** Begin **

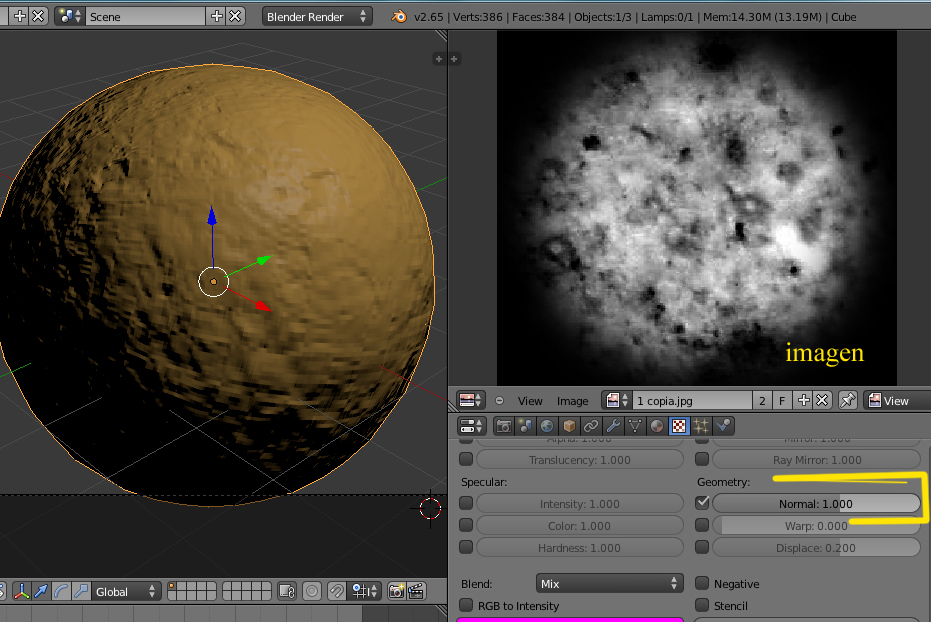931x622 pixels.
Task: Open the View menu in image editor
Action: [x=530, y=400]
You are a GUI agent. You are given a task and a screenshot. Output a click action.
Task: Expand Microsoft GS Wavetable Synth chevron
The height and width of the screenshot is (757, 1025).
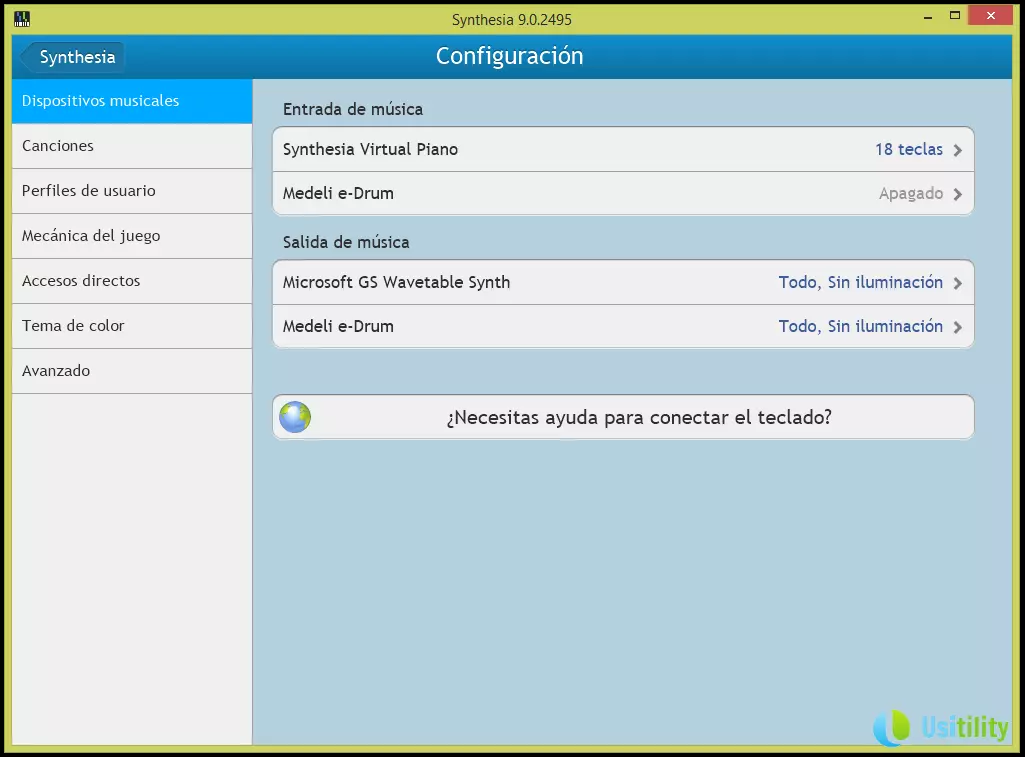tap(957, 283)
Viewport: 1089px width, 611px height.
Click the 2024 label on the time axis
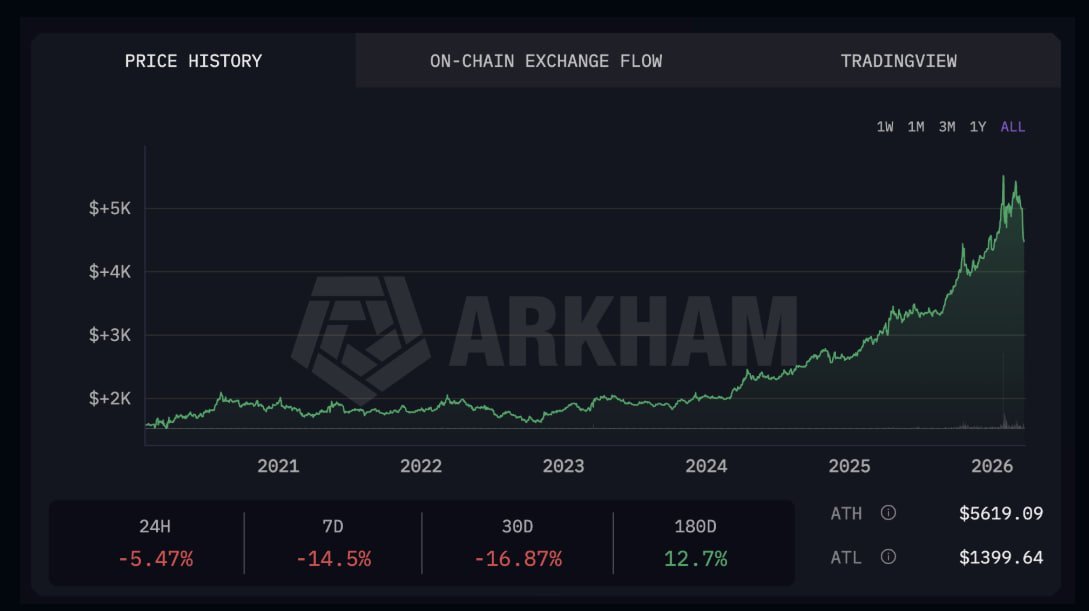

** End **

Aim
Format every line of the items above as a Markdown table with the columns Row and Line, numbering each row and omitting blank lines. Leave out the pictures.

Right answer
| Row | Line |
|---|---|
| 1 | 931x622 pixels. |
| 2 | Task: Open the View menu in image editor |
| 3 | Action: [x=530, y=400] |
| 4 | You are a GUI agent. You are given a task and a screenshot. Output a click action. |
| 5 | Task: Expand Microsoft GS Wavetable Synth chevron |
| 6 | The height and width of the screenshot is (757, 1025). |
| 7 | tap(957, 283) |
| 8 | Viewport: 1089px width, 611px height. |
| 9 | Click the 2024 label on the time axis |